In Queensland, voters sought not only to punish the state government of Premier Campbell Newman for sacking public servants and moving to privatise assets, but, as in Victoria, to signal their opposition to the policies of the federal Abbott government. Abbott’s conservative coalition has only been office for 17 months, since the defeat of the Gillard-Rudd minority Labor government in September 2013. It faces seething hostility toward spending cuts to health and education that it sought to implement in its first budget last year, and, according to opinion polls, faces the prospect next year of being the first one-term federal government to be thrown out since the 1930s.

Abbott’s personal disapproval rating is now plumbing the lows recorded by former Labor Prime Minister Julia Gillard just before she was deposed by her predecessor Kevin Rudd. Foreign Minister Julie Bishop and Communications Minister Malcolm Turnbull—whom Abbott successfully challenged for the Liberal leadership in 2009—have been named as potential replacements. In just the last 10 years, a total of ten national leaders of the two major parties have been ousted in inner-party coups or following election defeats.

For more than 30 years, successive Labor and Liberal governments have attacked the working class with economic and social restructuring in the interests of business “international competitiveness” and profitability. The demands for savage wage cuts and the dismantling of what remains of the social welfare state are intensifying amid the impact of the global economic slump and developing deflation. Growth in China, Australia’s largest export market, is slowing markedly. Commodity prices for major exports such as iron ore, coal and gas have plummeted, slashing billions from the tax revenues of federal and state governments and blowing out their budget deficits. Investment into new mining projects has dried up, leading to tens of thousands of job losses. The Australian currency has plunged from $US1.10 in 2011 down to 77 cents, heightening cost pressures on business.

The tremendous electoral volatility stems from the incompatibility of the agenda of the ruling elite with the interests of the millions of ordinary people. The Queensland result, which saw the largest swings against a first-term government in Australian history, reflects the growing international outrage over the attempt by governments in every country to impose the burden of the economic crisis on the backs of the working class.

The editorials and commentary in today’s newspapers testify to the bewilderment and fear in ruling class circles over the resultant parliamentary impasse. Every government that seeks to meet the demands of the financial and corporate elite is threatened with defeat as soon as it has to face an election.

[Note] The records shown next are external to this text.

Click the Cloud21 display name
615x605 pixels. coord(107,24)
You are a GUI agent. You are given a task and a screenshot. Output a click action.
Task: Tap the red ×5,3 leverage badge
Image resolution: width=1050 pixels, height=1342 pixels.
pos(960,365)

Paul Kelly, the editor-at-large of the Australian, wrote: “The dysfunctional crisis plaguing Australia’s political system is deepening with the potential cost to the nation only becoming more severe.”

The Australian Financial Review editorialised: “Australia’s political system has lost the capacity to make the sort of difficult policy decisions required… The longer this continues, the more likely Australia will head down a Greece-lite path that will provoke, or exacerbate, the next crisis.”

In a similar vein, the editorial of the Australian bemoaned that Queensland voters had not only destroyed the Newman government and potentially “sealed the fate of the Prime Minister,” but “may have also destroyed any hope there is for a return to the era of reforming government that characterised the 1980s and 90s.” It concluded that the “broader question for Australia’s political parties is who can successfully design, communicate and implement policy change in the modern era”?

The most pressing issue is the crisis of political perspective and leadership in the working class. The electoral ousting of a pro-capitalist party and its replacement with another does not advance the interests of the working class one iota. The Labor Party is not a “lesser evil”, but an apparatus that is committed to the same policies of war and austerity as the traditional conservative parties.

The political independence of the working class from all the parties of the ruling class is inseparable from winning the most politically-conscious sections of workers and youth to a socialist and internationalist perspective.